Gains politiques et perspectives d'investissement

La visite a montré que le nouveau gouvernement irakien a un accès direct à la Maison-Blanche, ce qui renforcera la position du Premier ministre face aux chefs de milices et au puissant Cadre de coordination. Elle a également rassuré les investisseurs internationaux sur le fait que l'Irak entend rester ouvert aux affaires malgré l'instabilité régionale.

L'Irak sera plus attractif pour les investissements directs étrangers (IDE) nécessaires pour remettre à niveau des infrastructures endommagées par des décennies de conflit et de sanctions, et pour soutenir des projets ambitieux comme la Route du Développement longue de 1 200 kilomètres, qui reliera le golfe Persique à la Türkiye. Elle renforça l'image de l'Irak comme pays en quête de reconstruction et de développement économique plutôt que comme champ de bataille des rivalités régionales. Beaucoup dépend de Washington, Tel Aviv et Téhéran, qui voient l'Irak comme un levier contre leurs adversaires ou comme un théâtre de conflit.

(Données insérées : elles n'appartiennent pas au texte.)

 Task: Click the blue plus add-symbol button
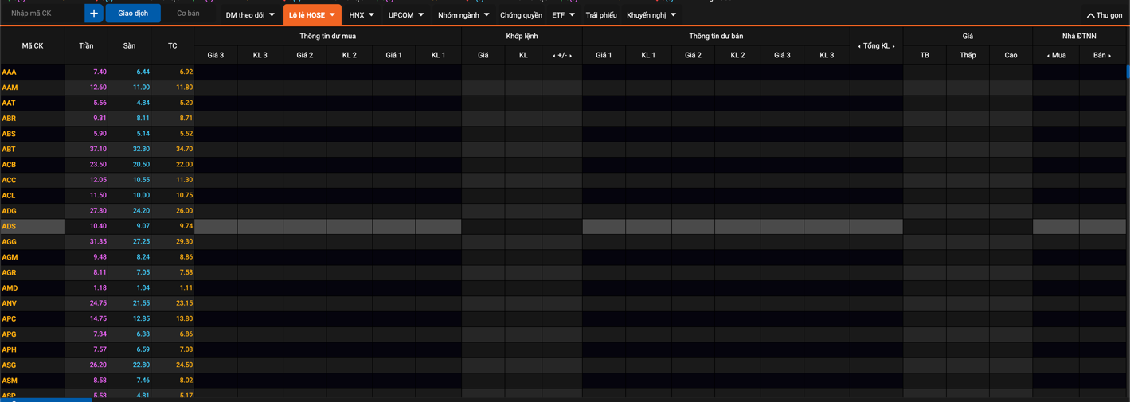(x=93, y=14)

Plusieurs défis demeurent. Beaucoup des accords annoncés — 48 au total — sont des MOU non contraignants, et leur succès dépendra de leur mise en œuvre. Les responsables américains continuent d'attendre des progrès dans la limitation de l'influence des milices soutenues par l'Iran, tandis que l'Irak doit concilier ces attentes avec ses réalités politiques internes. Malgré tous ces accords, l'Irak devrait, chaque fois que possible, limiter sa dépendance aux IDE, car ceux-ci s'accompagnent d'ingérences étrangères, une perspective d'autant plus aiguë compte tenu de l'attitude de propriété affichée par l'Amérique au vu des ressources qu'elle a consacrées au renversement du régime Saddam Hussein. Et tant que Trump sera président, il attendra de l'Irak qu'il manifeste publiquement sa gratitude pour l'invasion de 2003.

Dans l'ensemble, la visite a été un succès : elle a permis d'obtenir des investissements potentiels substantiels, de renforcer les liens avec Washington sans rupture ouverte avec Téhéran, et de faire avancer l'objectif de long terme de l'Irak, à savoir transformer sa relation avec les États-Unis, d'une relation centrée sur la sécurité à une relation centrée sur le développement économique.

Pour la première fois depuis 2003, l'Irak semble s'orienter vers une politique de neutralité positive. Ce faisant, il pourrait suivre une voie similaire à celle du Pakistan en maintenant des relations stratégiques avec les États-Unis tout en préservant des relations pragmatiques et tactiques avec l'Iran.